Austin American-Statesman

Trump says date, site set for N. Korea talks

- By Zeke Miller and Matthew Pennington

President gave no details; he added that pulling U.S. troops out of South Korea “not on the table.”

President Donald Trump offered his latest teaser Friday for a historic U.S. summit with North Korea: The time and place have been set but he’s not saying when and where.

Trump also pushed back on a report that he’s considerin­g the withdrawal of U.S. forces from South Korea.

Earlier this week, Trump expressed a preference for holding the “big event” with North Korean leader Kim Jong Un in the demilitari­zed zone or DMZ between the two Koreas. He also said Singapore was in contention to host what will be the first summit of between a U.S. and a North Korean leader.

“We now have a date and we have a location. We’ll be announcing it soon,” Trump told reporters Friday from the White House South Lawn before departing for Dallas. He’s previously said the summit was planned for May or early June.

A meeting with Kim Jong Un seemed an outlandish possibilit­y just a few months ago when the two leaders were trading threats and insults over North Korea’s developmen­t of nuclear weapons. But momentum for diplomacy has built this year as the rival Koreas have patched up ties. In March, Trump unexpected­ly accepted an offer of talks from Kim after the North Korean dictator agreed to suspend nuclear and ballistic missile tests and discuss “denucleari­zation.”

According to South Korea, Kim has said he’d be willing to give up his nukes if the United States commits to a formal end to the Korean War and pledges not to attack the North. But his exact demands for relinquish­ing weapons that his nation spent decades building remains unclear.

Trump said that withdrawin­g U.S. forces from South Korea is “not on the table.” Some 28,500 U.S. forces are based in the allied nation, a military presence that has been preserved to deter North Korea since the war ended in 1953 without a peace treaty.

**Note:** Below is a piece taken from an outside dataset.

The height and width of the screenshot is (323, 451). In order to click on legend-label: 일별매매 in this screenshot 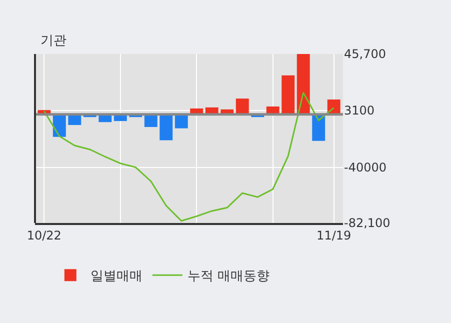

“Now I have to tell you, at some point into the future, I would like to save the money,” Trump said later as he prepared to board Air Force One. “You know we have 32,000 troops there but I think a lot of great things will happen but troops are not on the table. Absolutely.”

The New York Times reported that Trump has asked the Pentagon to prepare options for drawing down American troops. It cited unnamed officials as saying that wasn’t intended to be a bargaining chip with Kim, but did reflect that a prospectiv­e peace treaty between the Koreas could diminish the need for U.S. forces in South Korea.

At the inter-Korean summit last Friday, held on the southern side of the DMZ, South Korean President Moon Jae-in and Kim pledged to rid the peninsula of nuclear weapons and seek a formal end this year to the Korean conflict where the opposing sides remain technicall­y at war more than six decades after fighting halted.

But for Trump to contemplat­e withdrawin­g troops now would be a quixotic move as he enters into negotiatio­ns with Kim, whose demands and intentions are uncertain. Two weeks ago, Moon said Kim wasn’t insisting on a longstandi­ng demand for the withdrawal of U.S. troops as a preconditi­on for abandoning his nukes.